The concept of the semantic search was first introduced in already in 1998, but it remained mostly a theoretical concept until 2012 when Google, Facebook and Bing started launching their own products using semantic search.
Two trends pushed semantic search from concept to reality: an increase in long tail searches and a demand from users for more precision.
People were now asking questions in their searches instead of using just a few keywords, and they wanted more accurate results.
Semantic search was (and still is) a good way to address these new demands because it focuses on searches as a whole instead of individual keywords. The context in which search words appear is in the centre of what semantic search is. It is how semantic search engines are able to guess the user’s intent and deliver the most relevant results.

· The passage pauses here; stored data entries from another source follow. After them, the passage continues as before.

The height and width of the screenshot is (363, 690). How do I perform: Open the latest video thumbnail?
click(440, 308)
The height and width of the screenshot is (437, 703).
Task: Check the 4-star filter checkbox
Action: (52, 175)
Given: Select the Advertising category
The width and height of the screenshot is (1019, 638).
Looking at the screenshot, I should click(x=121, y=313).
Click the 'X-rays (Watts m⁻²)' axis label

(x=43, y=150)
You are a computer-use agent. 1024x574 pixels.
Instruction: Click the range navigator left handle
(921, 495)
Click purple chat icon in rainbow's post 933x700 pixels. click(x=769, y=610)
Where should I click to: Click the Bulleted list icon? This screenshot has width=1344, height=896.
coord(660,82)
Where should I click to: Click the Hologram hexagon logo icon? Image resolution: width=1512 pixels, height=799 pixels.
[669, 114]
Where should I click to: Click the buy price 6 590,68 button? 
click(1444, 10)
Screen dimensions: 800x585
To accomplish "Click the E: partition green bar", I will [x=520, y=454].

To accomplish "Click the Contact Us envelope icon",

Let’s dive deeper into why semantic search is a superior choice for information retrieval systems, and what benefits it could mean for your business.
Limitations of Keyword-based Searches
The keyword-based approach to information retrieval problems is to build an index, which maps every word to a set of documents where this word is presented.
However, such an approach has a number of limitations:
- The approach offers no benefits in handling lexemes. For example, “child” and “children”, although related, are treated as completely different words.
- Typos are not handled. If the user types “semntic” instead of “semantic” the search will return 0 results.
- Synonyms are not taken into consideration. If a user types “football” the search will not return any documents containing the synonym “soccer”.This can mean missing out on some business opportunities. For example, InfluencEye, a platform for finding and managing influencers on social media, is using semantic search in their influencer search engine. As illustrated in the example above, the semantic search casts a much wider net and therefore returns a bigger number of potential influencers to work with.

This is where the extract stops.